Oleh sebab itu, pengeluaran pemerintah harus disertai dengan kebijakan yang mendukung penawaran agregat, seperti investasi dalam peningkatan kapasitas produksi, insentif fiskal, dan pengembangan kualitas sumber daya manusia, agar dapat memberikan manfaat optimal bagi pertumbuhan ekonomi.

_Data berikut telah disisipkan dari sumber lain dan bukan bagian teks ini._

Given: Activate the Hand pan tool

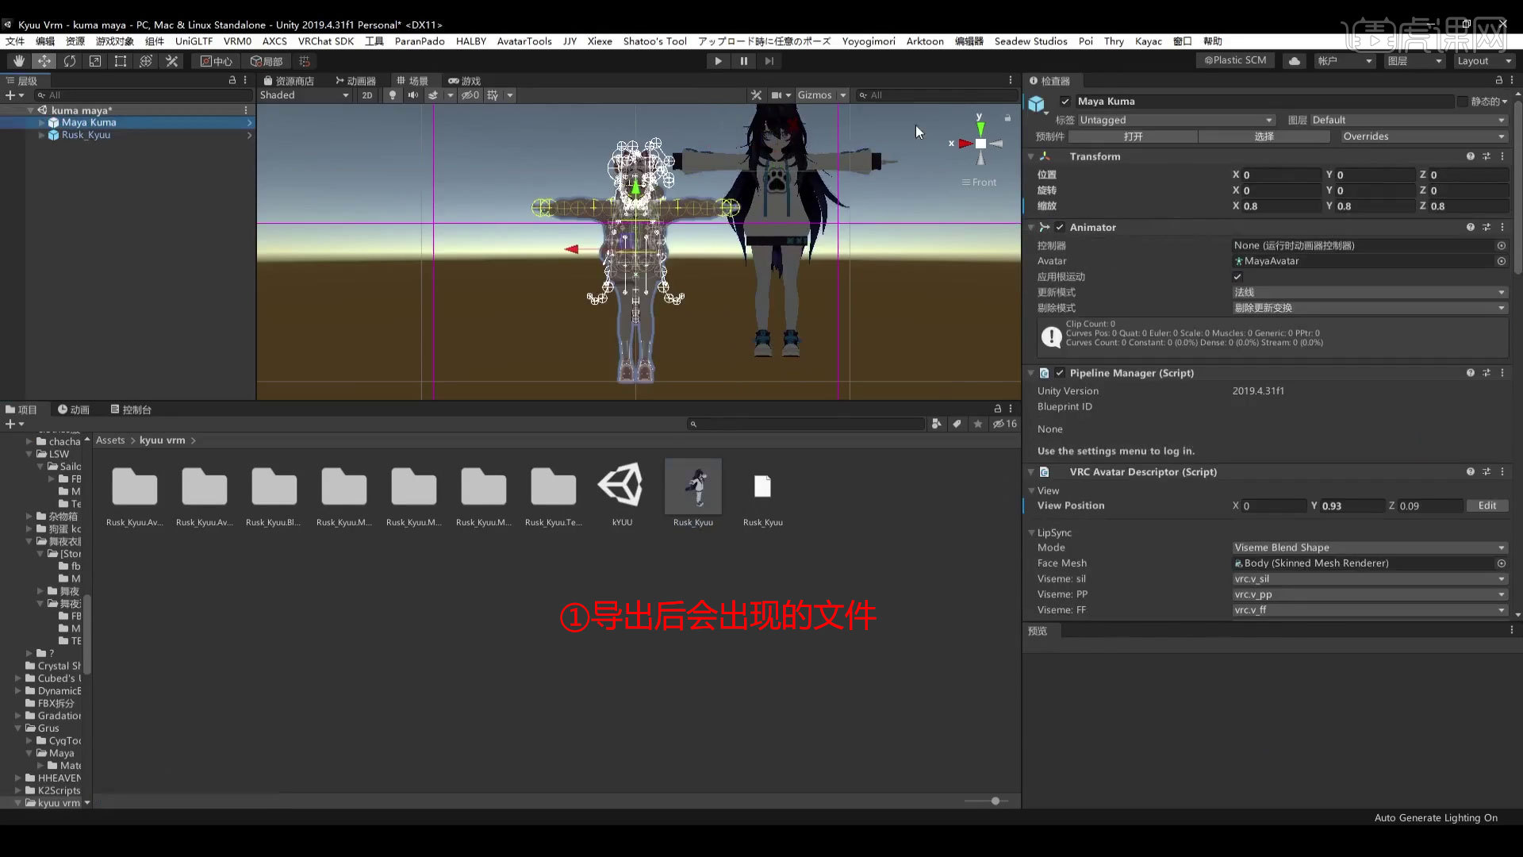Looking at the screenshot, I should (x=17, y=61).
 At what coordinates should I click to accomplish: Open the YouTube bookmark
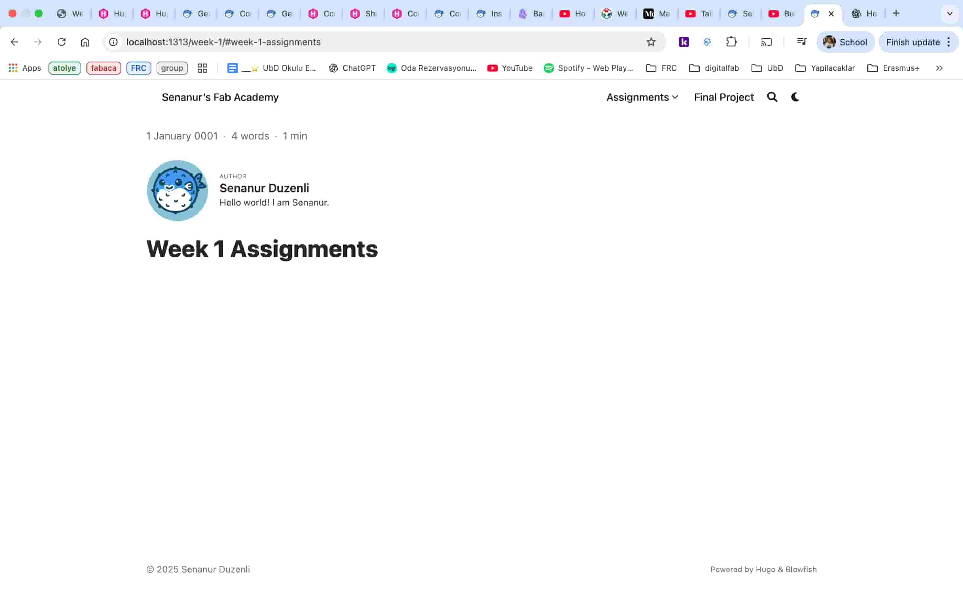click(510, 68)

Urgensi Efektivitas Kebijakan Pemerintah
Pada saat menghadapi tantangan ekonomi – seperti deflasi atau perlambatan pertumbuhan – kebijakan untuk mendorong sisi permintaan (demand side) menjadi penting. Salah satu cara efektif untuk menggerakkan permintaan adalah melalui subsidi yang tepat sasaran. Meski demikian, efektivitas kebijakan ini sangat bergantung pada desain dan penyaluran subsidi tersebut agar tepat sasaran.
Subsidi yang tepat akan membantu meningkatkan daya beli masyarakat, terutama kelompok berpenghasilan rendah, dan mendorong konsumsi. Di sisi lain, subsidi yang tidak tepat sasaran dapat menciptakan distorsi pasar dan pemborosan anggaran. Oleh sebab itu, pemerintah perlu melakukan analisis yang cermat untuk memastikan bahwa subsidi benar-benar menyasar sektor atau kelompok masyarakat yang paling membutuhkan.
Pemerintah perlu mengarahkan kebijakan pada sektor-sektor yang memiliki potensi pertumbuhan besar, misalnya dengan memberikan subsidi pada sektor pertanian, energi, dan pangan yang dapat membantu menstabilkan harga kebutuhan pokok dan memastikan akses yang terjangkau bagi masyarakat. Kebijakan tersebut dapat menurunkan biaya produksi di sektor-sektor ini, harga barang akan lebih stabil, sehingga daya beli masyarakat pun dapat terjaga.
Selain itu, kebijakan subsidi untuk sektor UMKM juga dapat meningkatkan produktivitas dan konsumsi domestik, mengingat UMKM memiliki peran penting dalam menciptakan lapangan kerja dan merangsang pertumbuhan ekonomi lokal. Selain itu, melalui insentif fiskal – seperti pemotongan pajak atau subsidi untuk sektor manufaktur yang memiliki efek berganda (multiplier effect) besar terhadap sektor-sektor lain – juga dapat membantu meningkatkan produksi dan mengurangi biaya operasional, sehingga mampu memenuhi permintaan pasar dengan lebih baik.
Pada intinya, demi mencapai pertumbuhan ekonomi yang seimbang, pemerintah perlu mengombinasikan kebijakan sisi permintaan yang efektif dengan penguatan sisi penawaran. Subsidi yang tepat sasaran akan meningkatkan daya beli dan mendorong konsumsi, sementara penentuan sektor prioritas untuk insentif fiskal akan memperkuat kapasitas produksi nasional.
Kombinasi kebijakan ini akan membantu menciptakan ekonomi yang lebih stabil dan tangguh, di mana peningkatan permintaan diikuti oleh kapasitas penawaran yang memadai, sehingga pertumbuhan ekonomi yang berkelanjutan pun dapat tercapai. Semoga.